Avrupa gaz piyasası üç Akdeniz kıyıdaşı üye ve İsrail’in katılımıyla hareketlilik kazanmış durumda. Kuzeydeyse Almanya, Fransa, Avusturya’nın şirketleri Gazprom’la yola koyuldu. İsrail atılımı piyasanın çeşitlendirilmesi ilkesi uyarınca Enerji Birliği kapsamında değerlendirilebilir. Peki Gazprom’un projeleri ve katılımcılarının bu iştiraki nasıl değerlendirilmeli?
Öncelikle birlik çatısı altında bir araya gelseler dahi Avrupa’daki aktörlerin enerji konusunda fazlasıyla pragmatist baktıkları biliniyor.

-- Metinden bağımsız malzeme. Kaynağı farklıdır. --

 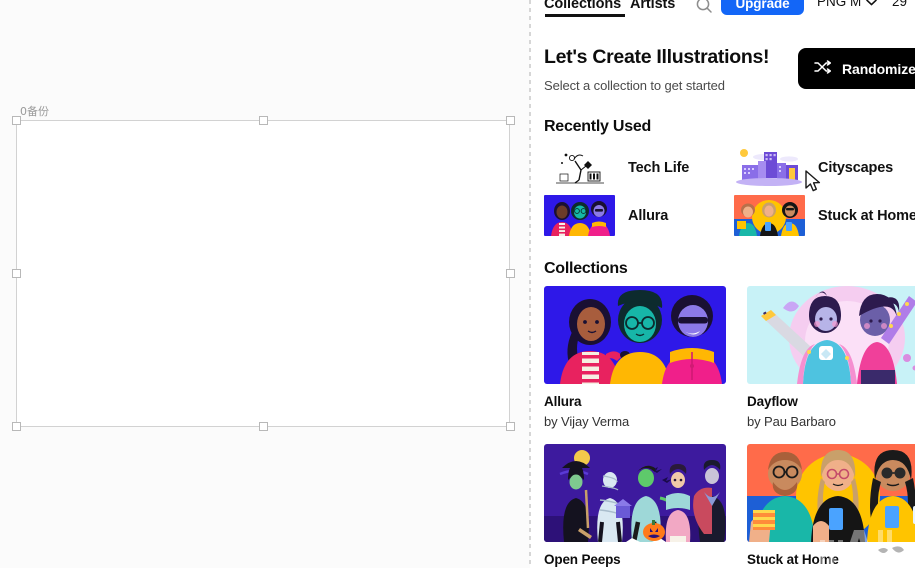 What do you see at coordinates (635, 335) in the screenshot?
I see `thumbnail-allura-large` at bounding box center [635, 335].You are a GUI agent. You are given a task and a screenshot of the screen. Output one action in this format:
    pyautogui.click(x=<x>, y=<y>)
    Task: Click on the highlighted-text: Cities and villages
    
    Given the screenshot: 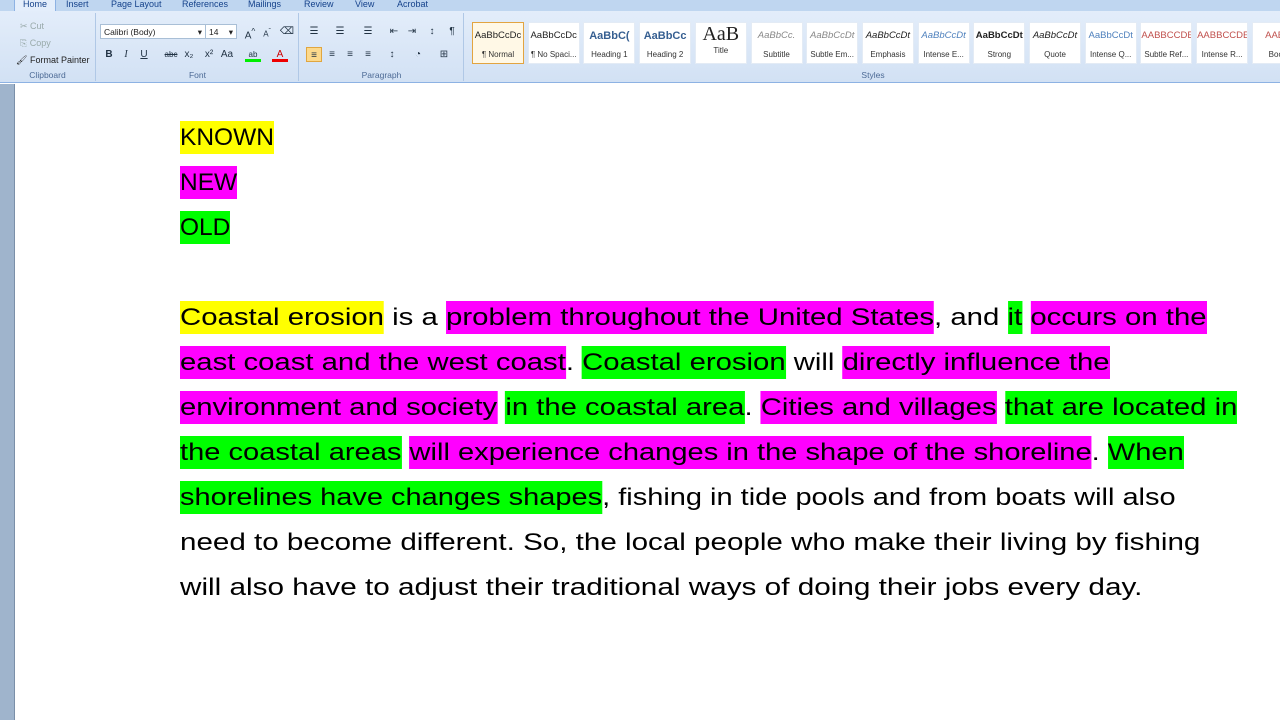 What is the action you would take?
    pyautogui.click(x=878, y=408)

Soğuk Savaş boyunca ABD’nin itirazlarına rağmen SSCB ile yürütülen ve genişletilen enerji ilişkileri bunun açık kanıtı. Dolayısıyla aktörlerin belirli değerler etrafında yan yana olmaları, pazar entegrasyonları; şirketlerinin çıkarlarını ve yönlendirmelerini dikkate almayacağı anlamına gelmiyor. Gazprom’la yakın ilişkileri olan İtalyan ENİ’nin Kuzey Akım II’den pay alamadığı dikkate alındığında İsrail- Güney Kıbrıs hattından şirketin karlı çıkacağı aşikar. Kuzeyde Gazprom’un varlığını güçlendirenlerse kendi çıkarlarını maksimize ederken, Gazprom’a dönük algıya da şerh koymuş oluyorlar. Yani AB’nin üç üyesi (İtalya, Yunanistan ve Güney Kıbrıs) Enerji Birliği’yle uyumlu görünürken, diğer üçlü (Fransa, Almanya ve Avusturya) buna meydan okuyanlar tarafından yer alıyor.
Enerji ilişkilerinde yüksek belirlenimlerin müttefiklik ilişkilerinin sınırlarını gösteren tarihsel miras ortada. Güncel olarak geçtiğimiz yaz Washigton’ın Rusya’ya dönük yaptırımlarının enerjiyi de kapsaması karşısında Moskova’yla beraber Berlin, Paris ve Viyana’nın tepkisi bunu göstermişti. Özetle, şirketlerin ve onları destekleyen devletlerin motivasyonunu öncelikle kâr ve birlik projeksiyonu bu kârı maksimize eden bir araç. Bunun da birlikte bir çatlak olarak değil, zaten birliğin tarihsel pratikleri uyarınca bir dinamiği olduğu söylenmeli. Yani birlik olmamız bir olmamız anlamına gelmiyor da denebilir.